The impacts of other recent newsworthy events were more pointed for some retailers. During a session, David Spector, co-founder and co-CEO of lingerie e-retailer ThirdLove, was peppered with questions about the recent sale of Victoria's Secret to private equity firm Sycamore Partners and what that might mean for his own brand's prospects.
There's some history there. In 2018, Heidi Zak, Spector's co-founder and co-CEO (and wife) published a riposte to comments from longtime L Brands marketing chief Ed Razek, (who left the company last year after controversial remarks on the brand's now-defunct fashion show).

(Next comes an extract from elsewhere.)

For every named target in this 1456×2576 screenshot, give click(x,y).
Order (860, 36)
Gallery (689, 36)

Shortly before his departure, Razek pointedly said that Victoria's Secret was "nobody's third love. We're their first love. And Victoria's Secret has been women's first love from the beginning."
That seemed like a shot across the bow, which prompted ThirdLove to publish a full-page letter in the New York Times, penned by Zak, taking Victoria's Secret to task over its highly sexualized marketing to women.
Yet, while Spector told the eTail audience that the ad was "a very important step for us" and a marketing opportunity, he insisted that the company has always been more focused on improving its fit tool and its merchandise, designed to include all body types, than on its much larger, if struggling, rival.
"At the end of the day, we don't speak about them," he said. "Because at the end of the day, we're doing something very different."